While building fintech apps previously, I realized that GPT-4 is great, but getting it to read complex, messy invoices reliably (99.9%) is a nightmare. A 5% error rate is fine for a chatbot, but fatal for Accounts Payable.

I got tired of writing RegEx wrappers and retry logic, so I built SyncAI – a 'Safety Layer' for AI Agents.

How it works technically:

We ingest the PDF and run it through a mix of OCR + LLMs.

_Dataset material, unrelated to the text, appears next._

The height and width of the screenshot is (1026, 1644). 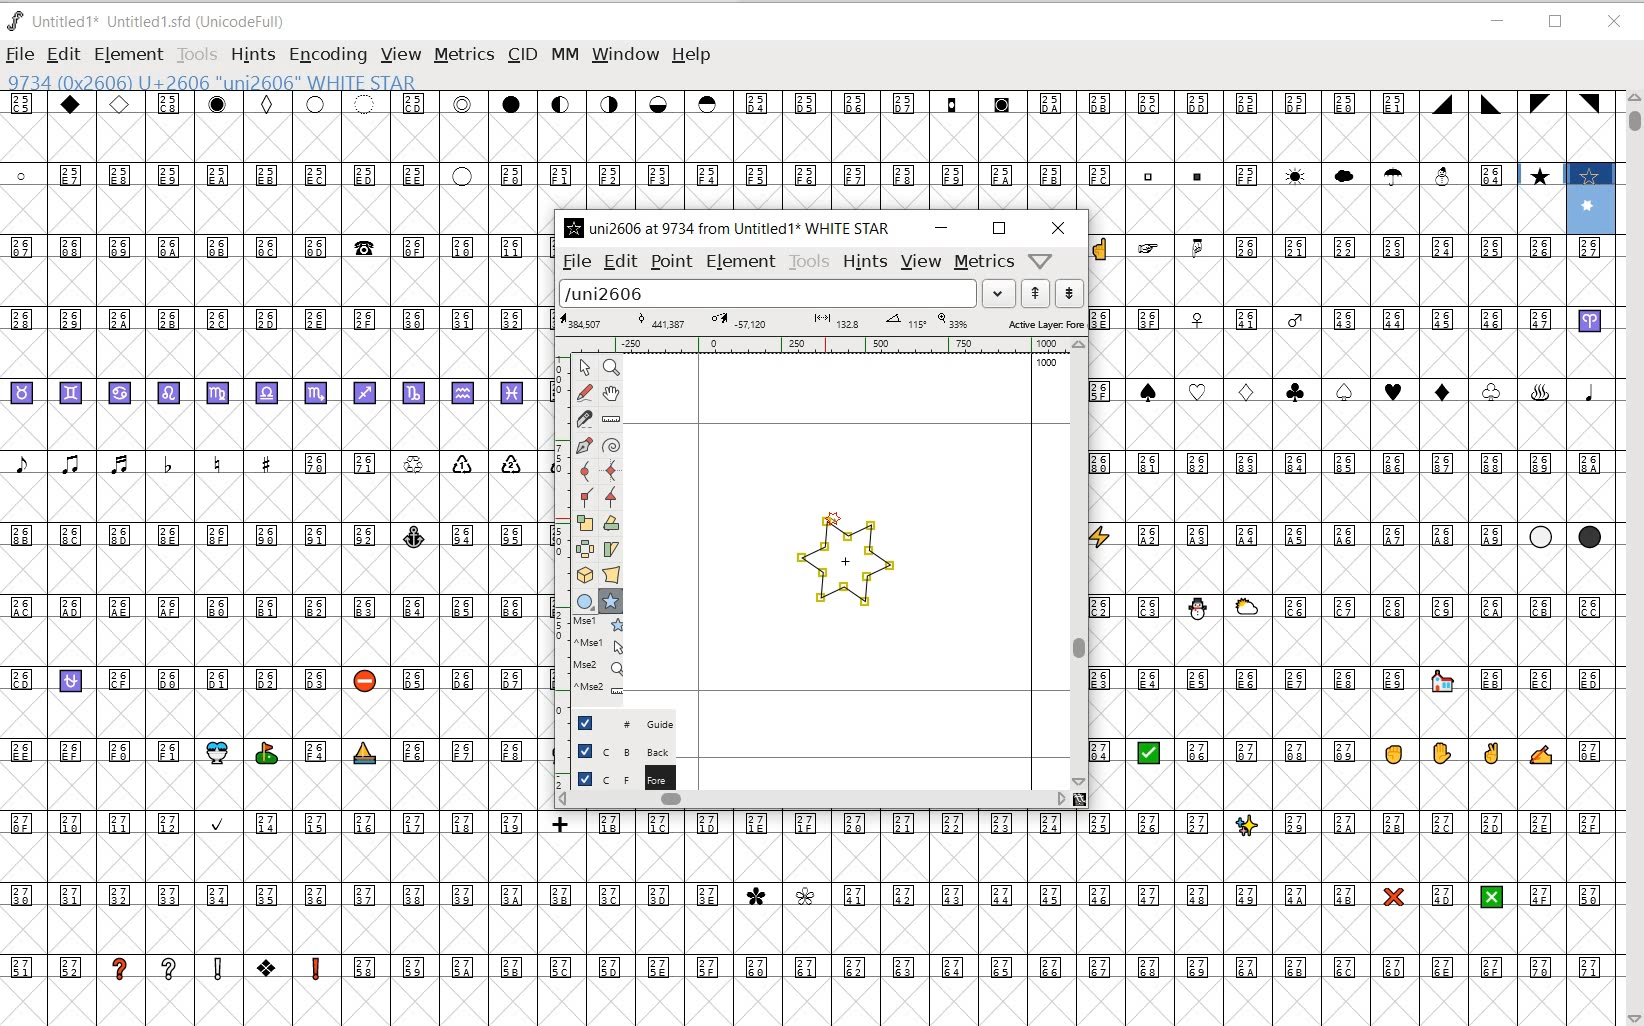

We calculate a 'Confidence Score' for every field extracted.

If confidence > 95%, it goes straight to your webhook.

If confidence < 95%, it routes to a Human-in-the-Loop (HITL) queue where a human verifies just that specific field.

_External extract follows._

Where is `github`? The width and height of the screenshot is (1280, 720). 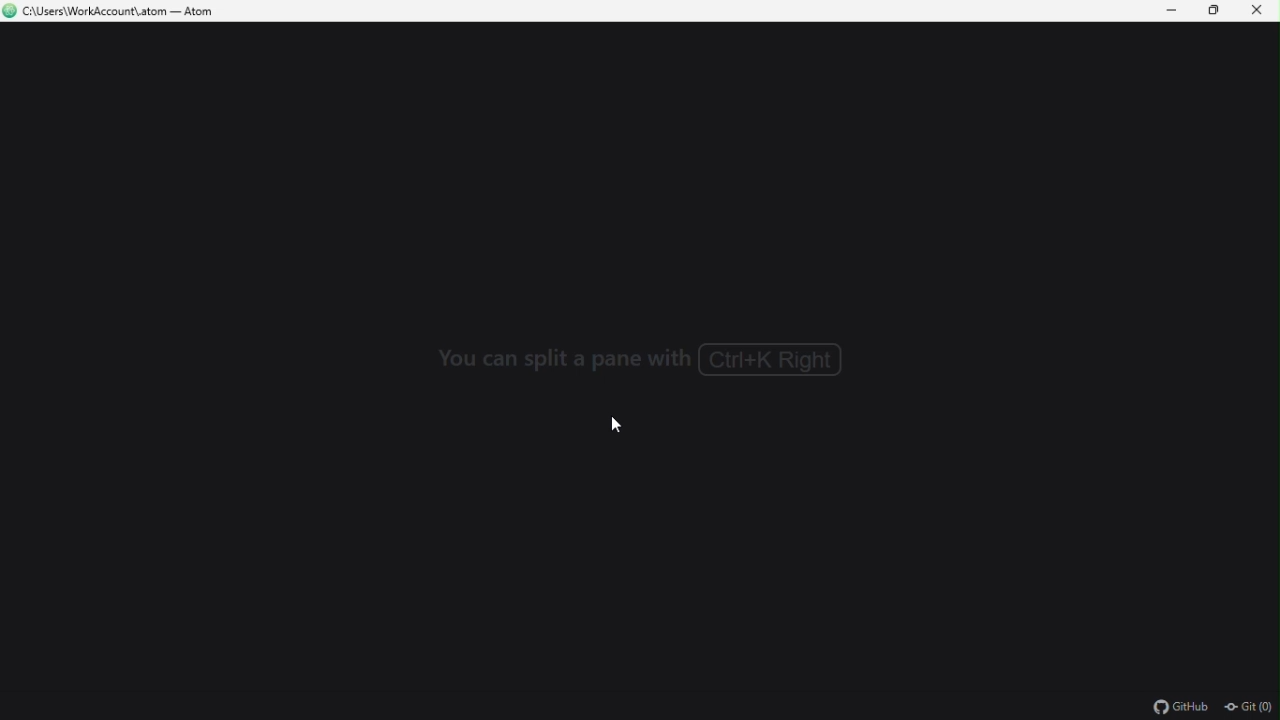
github is located at coordinates (1180, 705).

Your Agent gets a strictly typed JSON 'Golden Record'.

Tech Stack: Python/FastAPI backend, React for the review dashboard, and we use a fine-tuned model for the routing logic.

The OCR Challenge: I know you guys are skeptical (as you should be). So I built a playground where you can upload your messiest, crumpled invoice to try it out without signing up: https://sync-ai-11fj.vercel.app/

Would love your feedback on the routing logic. I’ll be here answering questions all day!

[+] kundan_s__r|2 months ago|reply
This is a very pragmatic take. The “90% accuracy is a liability” line resonates — in high-stakes systems, partial automation often costs more than it saves.

What I like here is the field-level confidence gating instead of a single document score. That maps much better to real failure modes, where one bad value (amount, date, vendor) can invalidate the whole record.

One question I’m curious about: how stable are the confidence thresholds over time? In similar systems I’ve seen, models tend to get confidently wrong under distribution shift, which makes static thresholds tricky.

Have you considered combining confidence with explicit intent or scope constraints (e.g., what the system is allowed to infer vs. must escalate), rather than confidence alone?

Overall, this feels much closer to how production systems should treat AI — not as an oracle, but as a component that earns trust incrementally.